For Policymakers:   

  • Develop policies addressing childcare accessibility and support.  
  • Create programs targeting financial literacy and housing support.  
  • Consider using interdisciplinary approaches in support service program design. They should meet the unique needs of newcomer young adult mothers.  

For Future Research:  

  • Conduct larger-scale studies to validate findings.  
  • Investigate the intersectionality between mothers’ strengths and labour market participation.  
  • Examine the long-term outcomes of training interventions. 

Study authors 

Authors: Access Alliance Multicultural Health and Community Services, Toronto Neighbourhood Group (TNG) Community Services. 

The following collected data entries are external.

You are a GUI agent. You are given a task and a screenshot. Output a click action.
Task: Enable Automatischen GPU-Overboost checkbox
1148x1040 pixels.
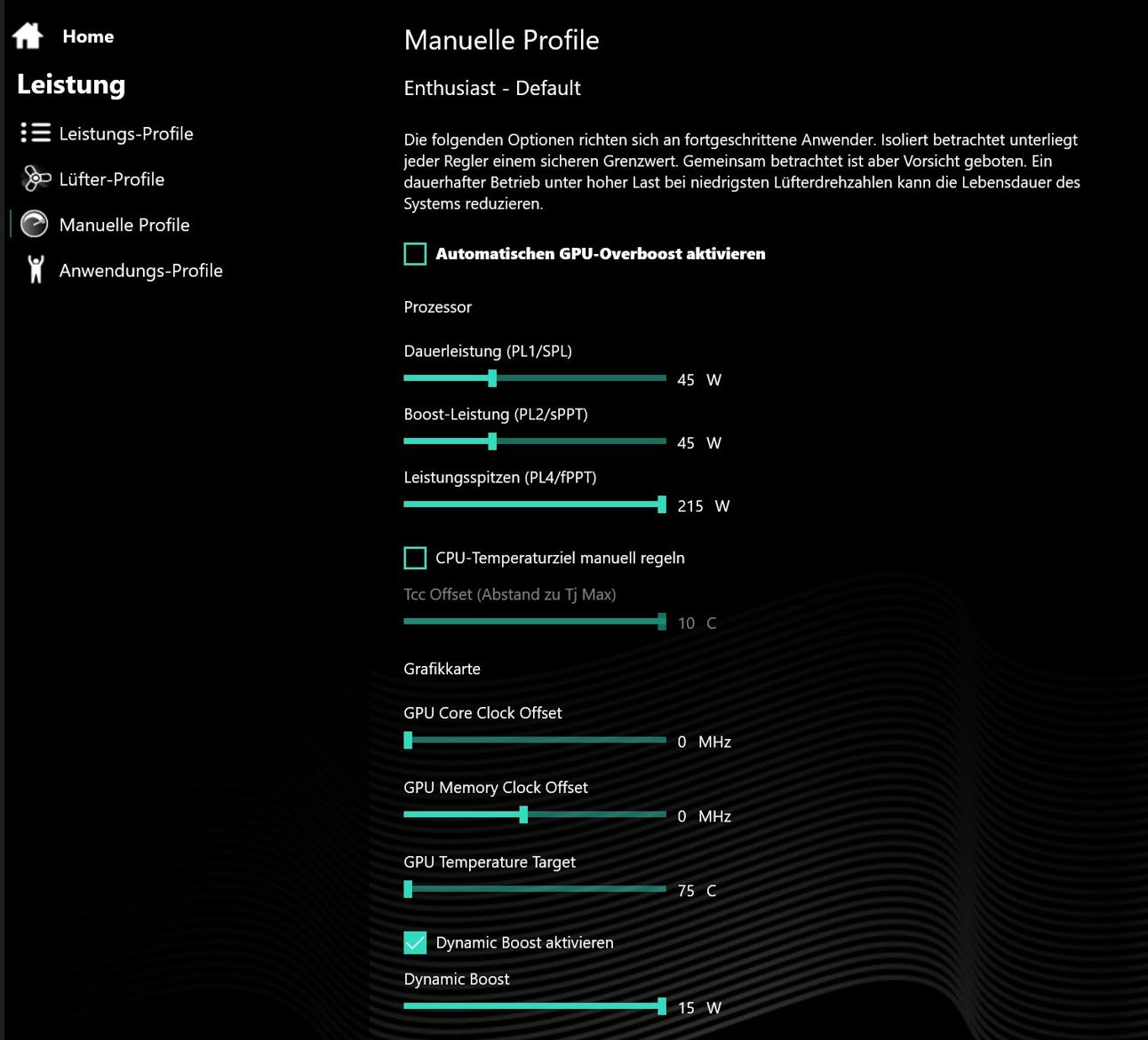pos(415,254)
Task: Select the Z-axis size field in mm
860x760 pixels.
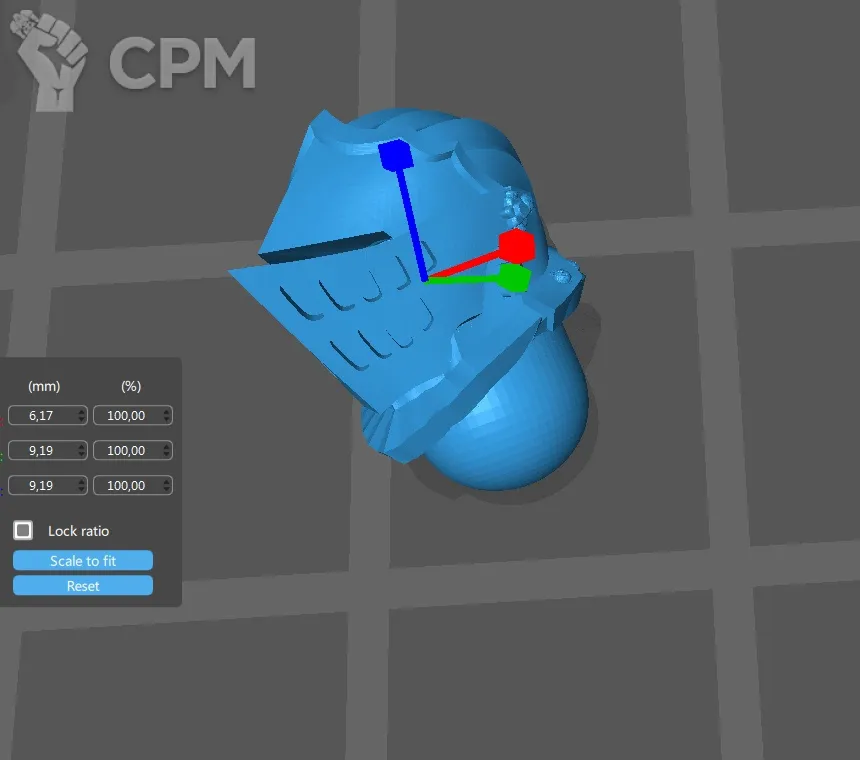Action: point(40,485)
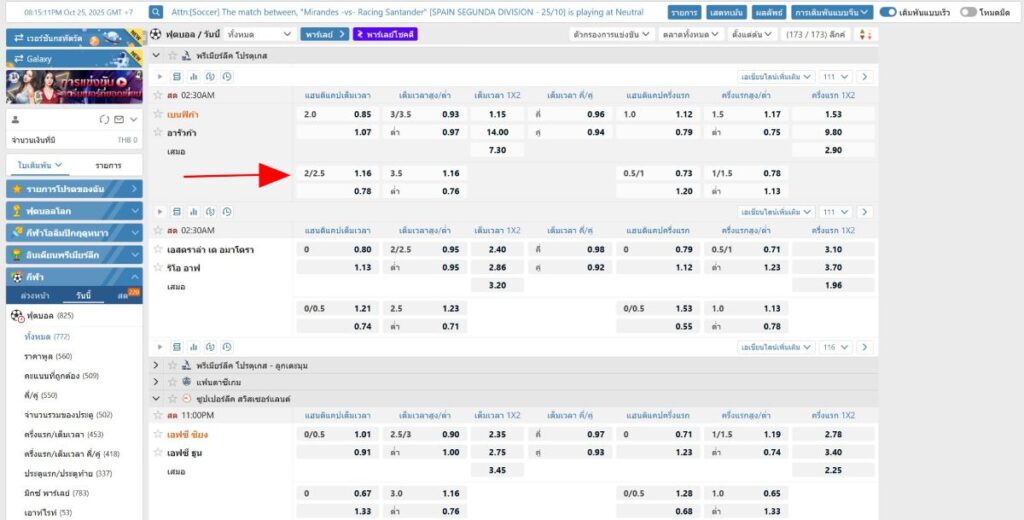The height and width of the screenshot is (520, 1024).
Task: Click the ผลลัพธ์ results button
Action: coord(767,13)
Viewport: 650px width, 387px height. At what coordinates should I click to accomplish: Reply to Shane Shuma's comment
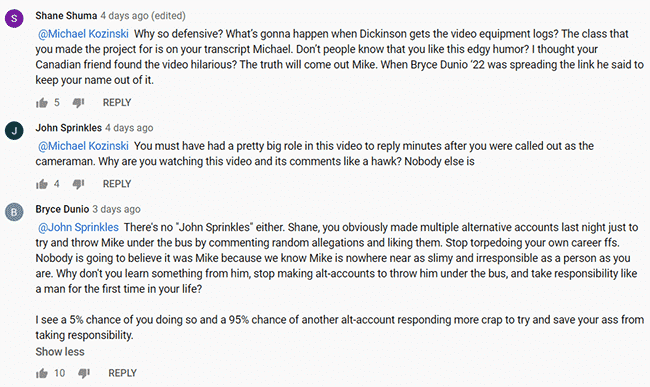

Related Access Alliance Activities 

Like Wonder Women, Goddesses and Robots: how immigrant women are impacted by and respond to precarious employment (2014) 
The experiences and voices of immigrant women, specifically those from racialized backgrounds, have largely been missing in mainstream research, policy framing and public debates about labour market and economic issues in Canada. Access Alliance brought together a cross-sectoral research team tasked with bringing into sharp focus the experiences and voices of immigrant women facing labour market barriers. Study results provide rich insights about how racialized immigrant women face triple intersecting layers of barriers and inequalities – based on gender, race and migration (immigration/newcomer status) – as they attempt to find a good job, negotiate work-life balance, and take care of their family within post-migration context in Canada. 

Working Rough, Living Poor: Employment and Income Insecurities faced by Racialized Groups and their Impacts on Health (2011) 
This study reveals how racialized people are being pushed into protracted conditions of precarious employment and income insecurity, and how existing employment training services and job search supports often prove ineffective. Results from this study indicate that racialized people face numerous systemic barriers, discrimination and challenges that prevent them from finding stable employment that they want. Lack of accessible and affordable childcare is a major systemic impediment to finding and keeping stable employment, particularly for low-income racialized women. 

Where are the Good Jobs? Ten case stories of “working rough, living poor.” (2013) 
This report contains ten powerful case stories of immigrant families from racialized backgrounds who are struggling to find good jobs in Canada. The stories are based on results from the third phase of a community based research project conducted by the Income Security, Race and Health (ISRH) team in Toronto. The stories reveal the multiple factors pushing racialized immigrants into precarious work including systemic discrimination, limited professional network, immigration related barriers, temp agencies, policy gaps, ineffective services, and conditions of precarious employment itself.